The inquiry can be rather pedestrian in that it is a conversational ice breaker when you don’t have much to talk about.  If you grow up in Georgia, for example, and you are familiar with the towns and counties across the state and someone says they hail from Waycross, Valdosta, Fargo, Summerville, Sasser or Sea Island, you may react by name dropping of friends who are residents or, perhaps, a dejected, “Yeah I know Swainsboro, I once got a speeding ticket there.”

 

 

 

 

What would be your reaction if you asked a pretty Georgia coed the old “where you from” question and she replies, “Manhattan Beach, California?”  That happened to me a few months ago, and I now have a new friend who is interesting, enterprising and a most-likely-to- succeed-UGA-graduate-to-be. 

Audrey Scott literally grew up on the beach in Southern California.  She is blonde, tanned and can manipulate a surfboard with the best of surf riders.  She was also into beach volleyball and was offered a scholarship for that sport by the University of Alabama Birmingham.  Interestingly, the nearest beach to UAB is Lake Martin, 93 miles away where most of the waves are inconsequential ripples from jet skis.  Or from a high-powered Evinrude motor that ventures too close to your dock. 

When her parents, who are chiropractors, attended Life University in Marietta, they found there was much to like about Georgia and eventually settled in Cumming.       

 

 

 

 

Audrey first enrolled at Kennesaw State but was advised by a family friend that the upscale UGA campus would offer more consequential options.  He simply advised that a state university would open more doors for her.  One visit to the campus in Athens and she couldn’t wait to fill her wardrobe with red and black apparel.
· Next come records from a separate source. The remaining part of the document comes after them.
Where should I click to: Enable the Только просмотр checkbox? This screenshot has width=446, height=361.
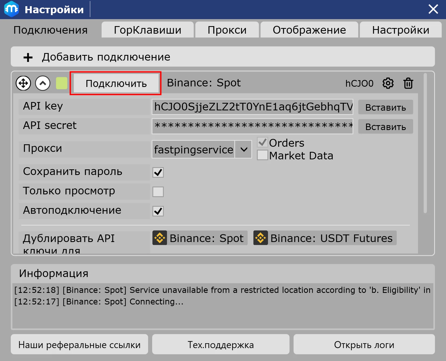click(x=158, y=192)
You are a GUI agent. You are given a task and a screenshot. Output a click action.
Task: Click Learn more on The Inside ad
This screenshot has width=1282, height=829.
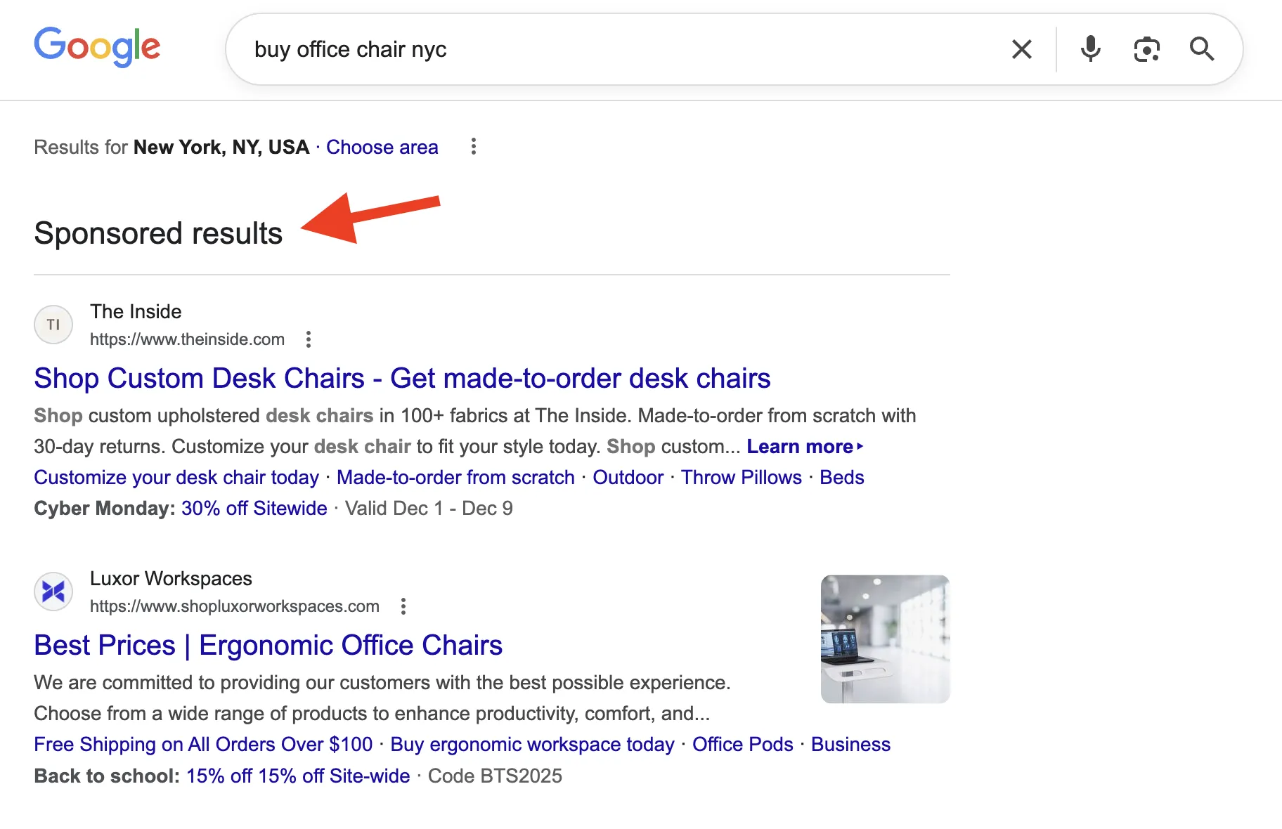coord(801,446)
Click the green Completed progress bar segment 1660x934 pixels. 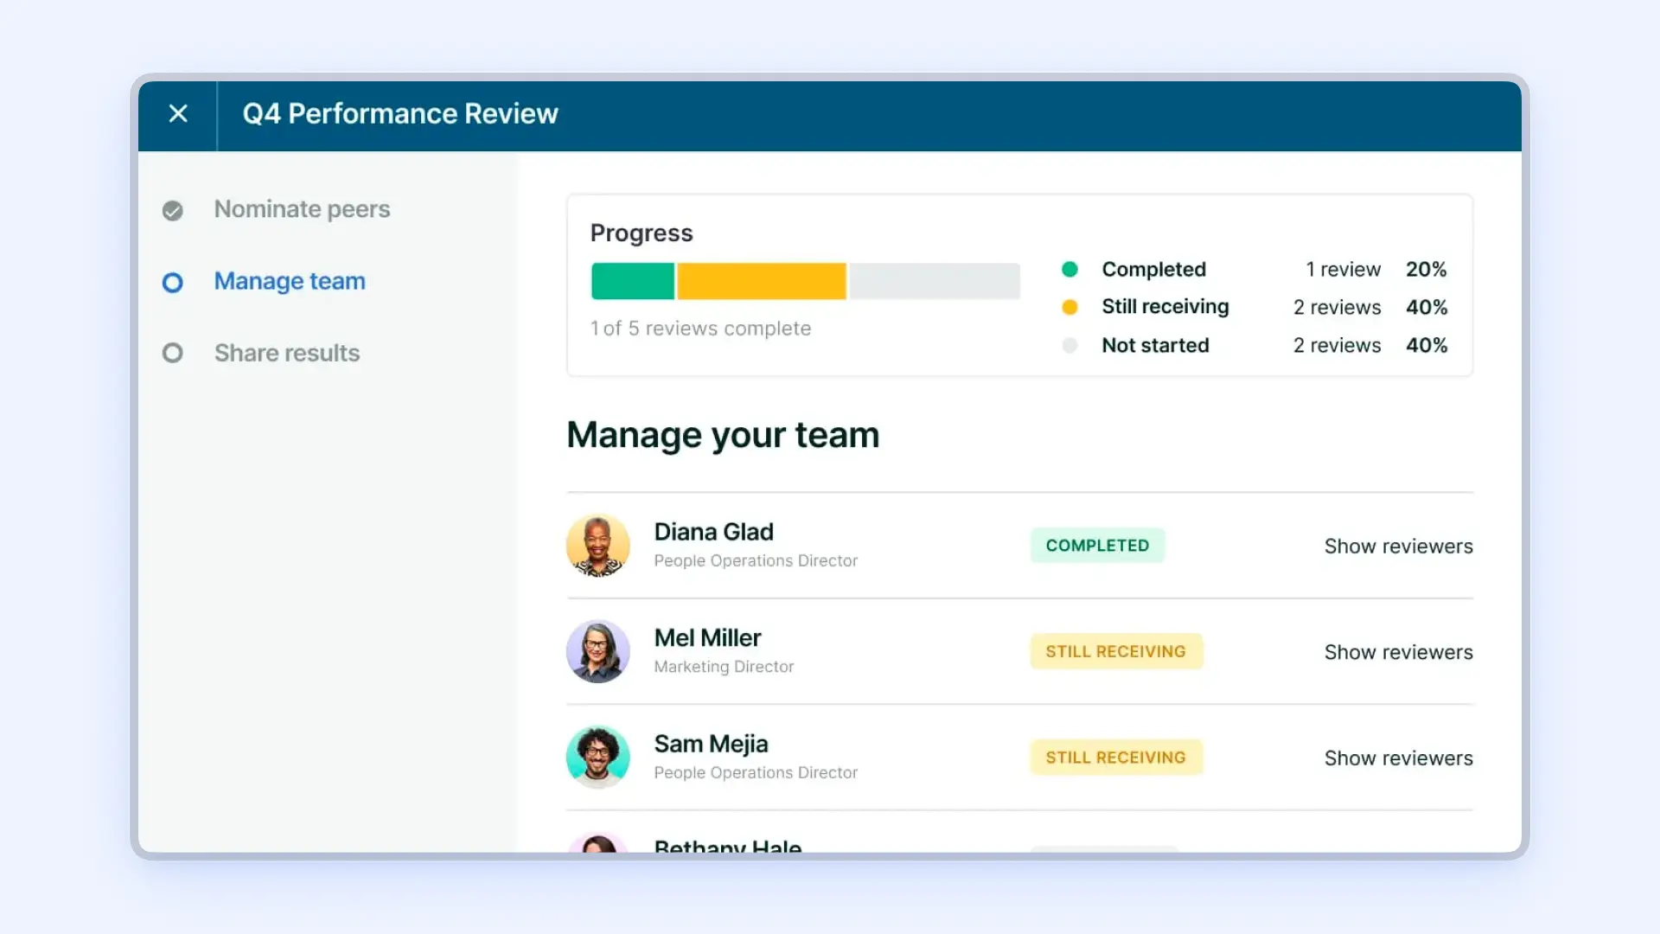(632, 281)
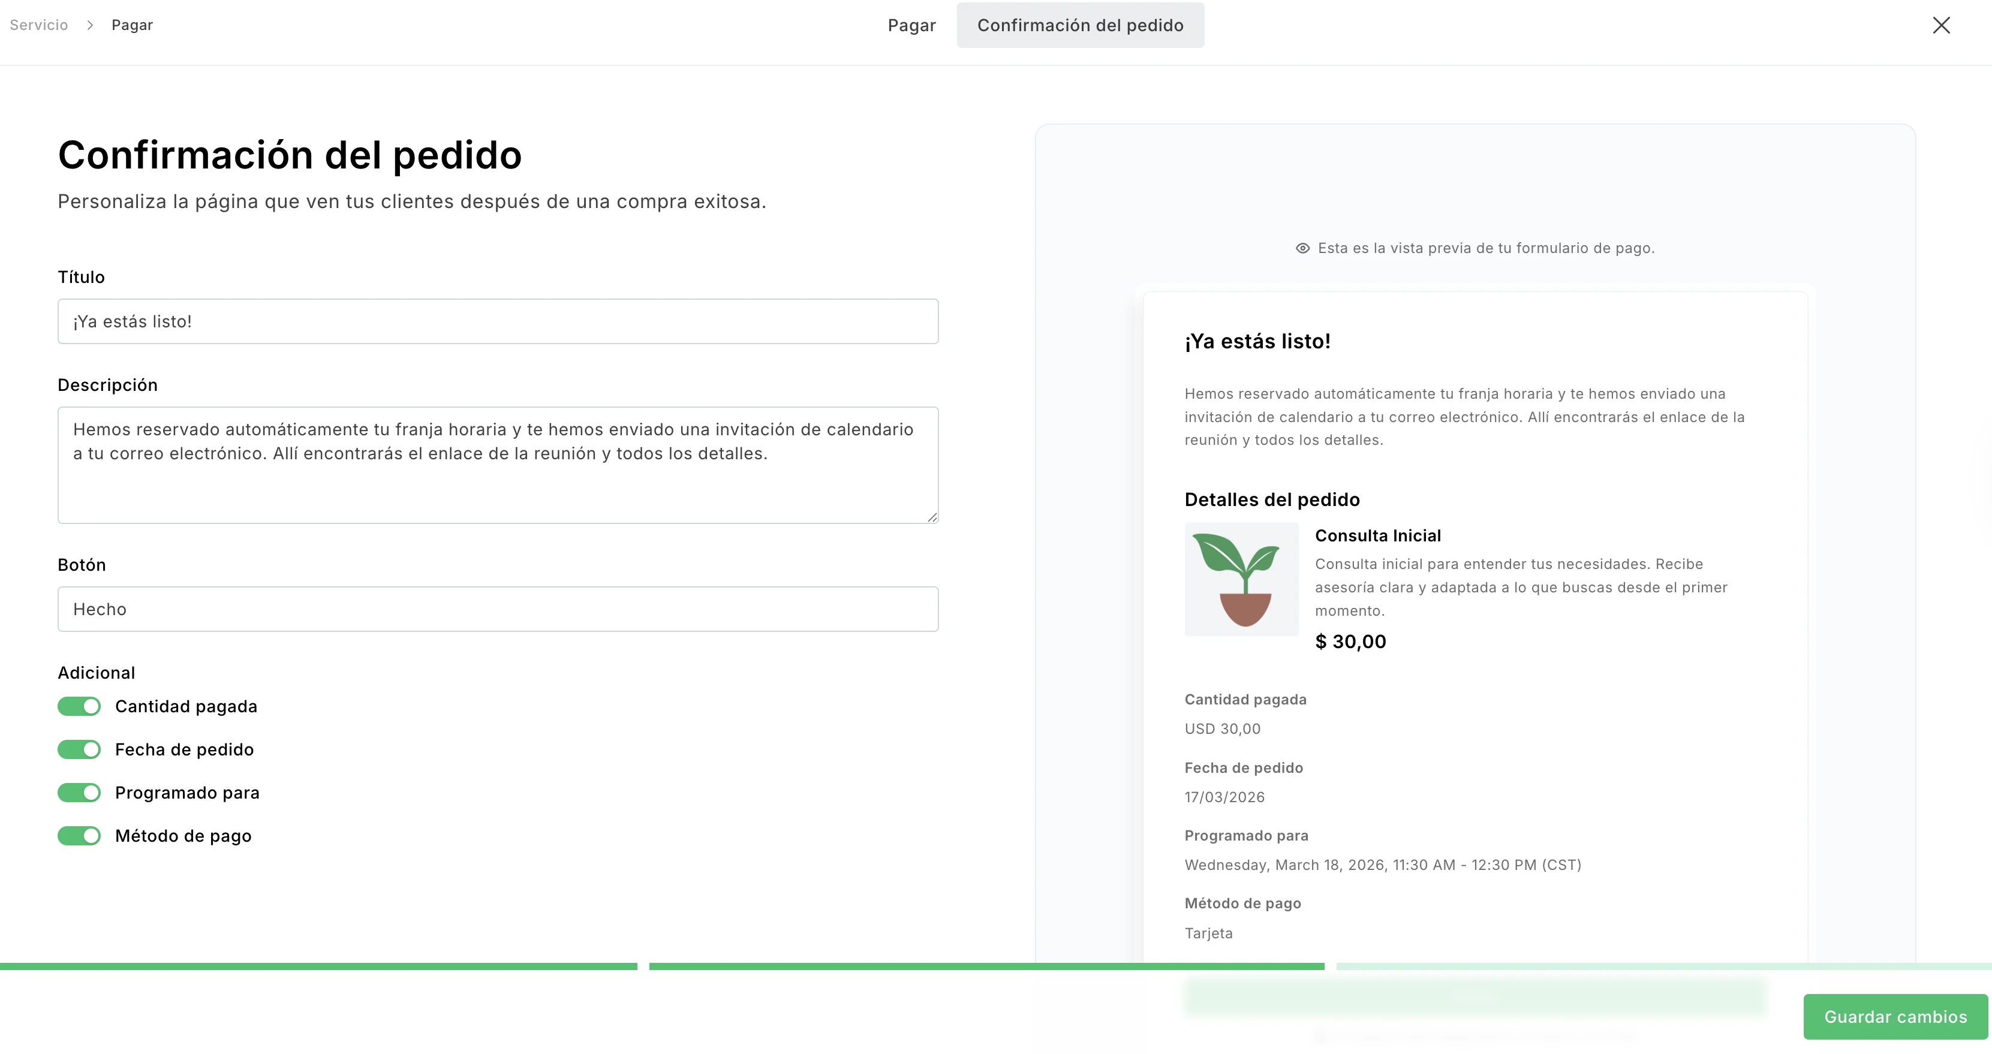Click the X icon to close the editor

pos(1942,25)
There is no beach in Athens, but she has found rapture in the academic opportunity and the flora that surrounds her every day.  “I just love to walk the campus and the neighborhood streets in Athens,” she says.  “Everything is so green and beautiful.  I love it here and have found the people are exceptionally nice and uncommonly sociable.”

She is grateful for the academic journey she is experiencing and immediately identified with the happening that takes place between the hedges on fall Saturdays.  “Oh yeah, I am a devoted Dawg fan and hate it when I miss a game because of my job.”

I met her when she waited my table at the Athens Country Club more than a year ago.   You guessed it, I am sure.  When I had the time to chat with her, I led with, “Where’s home for you?”   She replied, “Originally Manhattan Beach, California.”

That got my attention, not really hearing the disclaimer, “originally.” Anyone who has spent time in Manhattan Beach naturally comes away charmed by the setting.  The real estate is as expensive as it is anywhere in the beachside world, but the living is without peer.  Flowers, sunshine, the majesty of the Pacific, shops and trendy restaurants, along with the social buzz, make it an attractive enclave even if you only have a day to hang out there.

Such a contrast to Athens, the Classic city, which brings about this view.  You can enjoy wherever you settle with the right attitude, in her view.  Audrey Scott, the well-rounded risk management major in the Terry College of Business, is cloaked in such compatibility that she could flourish anywhere.

Her enterprise would make your day.  The beneficiary of a Hope Scholarship, she wants to pay her own way.  Her parents help with some of the educational hard costs, but she pays her rent and does her own cooking and laundry.

“Paying your own way is so rewarding and fulfilling,” she says.  She finds the quality of life in her new address better than California.  Adaptability is her modus operandi.  She can’t go down to the beach, but recently she and her closest friends purchased cheap tubes from Walmart, tied them together and floated down the Oconee.

Her boyfriend, Justin Loedding, an Agriculture major from Cumming, is teaching her “how to be Southern,” bringing about an irony that even she finds amusing—a Southern California girl moving across the country and dating a guy who drives a tractor.

Perhaps there will come a day when she meets someone along the way and they ask, “Where you from?” Audrey will say, “The Classic City of Athens, Georgia.”  You can’t have too many of her type in your community.